*Stated goal:* Copy every one of the following rows word for word.

*Input data:*
>>>>
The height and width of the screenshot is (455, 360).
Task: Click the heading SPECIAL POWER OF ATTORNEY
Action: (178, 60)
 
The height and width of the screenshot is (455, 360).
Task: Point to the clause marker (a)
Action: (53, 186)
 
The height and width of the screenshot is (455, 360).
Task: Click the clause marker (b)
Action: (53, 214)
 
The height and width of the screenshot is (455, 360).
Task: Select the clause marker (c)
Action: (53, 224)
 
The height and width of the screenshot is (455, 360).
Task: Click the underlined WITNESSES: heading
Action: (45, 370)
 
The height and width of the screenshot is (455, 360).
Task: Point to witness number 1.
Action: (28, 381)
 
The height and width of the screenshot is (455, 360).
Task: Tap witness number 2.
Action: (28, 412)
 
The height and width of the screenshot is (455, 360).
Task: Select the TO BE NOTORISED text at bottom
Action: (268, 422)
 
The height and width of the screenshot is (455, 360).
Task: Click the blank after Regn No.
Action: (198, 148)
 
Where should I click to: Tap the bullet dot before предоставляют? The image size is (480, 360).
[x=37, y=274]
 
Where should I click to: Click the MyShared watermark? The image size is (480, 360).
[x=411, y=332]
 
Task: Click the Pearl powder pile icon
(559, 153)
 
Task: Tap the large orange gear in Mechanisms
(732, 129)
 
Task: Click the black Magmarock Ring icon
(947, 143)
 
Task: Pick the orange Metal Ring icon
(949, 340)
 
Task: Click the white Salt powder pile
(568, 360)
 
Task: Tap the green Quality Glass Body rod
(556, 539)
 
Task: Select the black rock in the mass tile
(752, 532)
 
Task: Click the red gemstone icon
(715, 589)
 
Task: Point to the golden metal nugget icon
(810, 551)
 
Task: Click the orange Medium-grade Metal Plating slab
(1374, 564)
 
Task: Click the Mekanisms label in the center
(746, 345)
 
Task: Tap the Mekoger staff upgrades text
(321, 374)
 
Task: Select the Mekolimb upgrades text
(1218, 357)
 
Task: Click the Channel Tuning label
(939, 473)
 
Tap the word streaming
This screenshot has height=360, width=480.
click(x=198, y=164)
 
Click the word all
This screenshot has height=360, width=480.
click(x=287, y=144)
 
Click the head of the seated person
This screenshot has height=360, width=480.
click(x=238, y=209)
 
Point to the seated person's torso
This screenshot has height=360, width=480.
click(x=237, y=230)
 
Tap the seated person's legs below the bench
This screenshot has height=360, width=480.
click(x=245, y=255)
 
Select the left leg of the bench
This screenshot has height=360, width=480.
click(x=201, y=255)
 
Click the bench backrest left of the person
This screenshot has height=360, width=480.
<<<<
*Task response:*
The height and width of the screenshot is (455, 360).
Task: Click the heading SPECIAL POWER OF ATTORNEY
Action: (178, 60)
 
The height and width of the screenshot is (455, 360).
Task: Point to the clause marker (a)
Action: (53, 186)
 
The height and width of the screenshot is (455, 360).
Task: Click the clause marker (b)
Action: (53, 214)
 
The height and width of the screenshot is (455, 360).
Task: Select the clause marker (c)
Action: (53, 224)
 
The height and width of the screenshot is (455, 360).
Task: Click the underlined WITNESSES: heading
Action: (45, 370)
 
The height and width of the screenshot is (455, 360).
Task: Point to witness number 1.
Action: (28, 381)
 
The height and width of the screenshot is (455, 360).
Task: Tap witness number 2.
Action: (28, 412)
 
The height and width of the screenshot is (455, 360).
Task: Select the TO BE NOTORISED text at bottom
Action: (268, 422)
 
The height and width of the screenshot is (455, 360).
Task: Click the blank after Regn No.
Action: (198, 148)
 
Where should I click to: Tap the bullet dot before предоставляют? The image size is (480, 360).
[x=37, y=274]
 
Where should I click to: Click the MyShared watermark? The image size is (480, 360).
[x=411, y=332]
 
Task: Click the Pearl powder pile icon
(559, 153)
 
Task: Tap the large orange gear in Mechanisms
(732, 129)
 
Task: Click the black Magmarock Ring icon
(947, 143)
 
Task: Pick the orange Metal Ring icon
(949, 340)
 
Task: Click the white Salt powder pile
(568, 360)
 
Task: Tap the green Quality Glass Body rod
(556, 539)
 
Task: Select the black rock in the mass tile
(752, 532)
 
Task: Click the red gemstone icon
(715, 589)
 
Task: Point to the golden metal nugget icon
(810, 551)
 
Task: Click the orange Medium-grade Metal Plating slab
(1374, 564)
 
Task: Click the Mekanisms label in the center
(746, 345)
 
Task: Tap the Mekoger staff upgrades text
(321, 374)
 
Task: Select the Mekolimb upgrades text
(1218, 357)
 
Task: Click the Channel Tuning label
(939, 473)
 
Tap the word streaming
This screenshot has height=360, width=480.
click(x=198, y=164)
 
Click the word all
This screenshot has height=360, width=480.
click(x=287, y=144)
 
Click the head of the seated person
This screenshot has height=360, width=480.
click(x=238, y=209)
 
Point to the seated person's torso
This screenshot has height=360, width=480.
click(x=237, y=230)
 
Tap the seated person's legs below the bench
This screenshot has height=360, width=480.
click(x=245, y=255)
 
Select the left leg of the bench
This screenshot has height=360, width=480.
click(x=201, y=255)
 
Click the bench backrest left of the person
This screenshot has height=360, width=480.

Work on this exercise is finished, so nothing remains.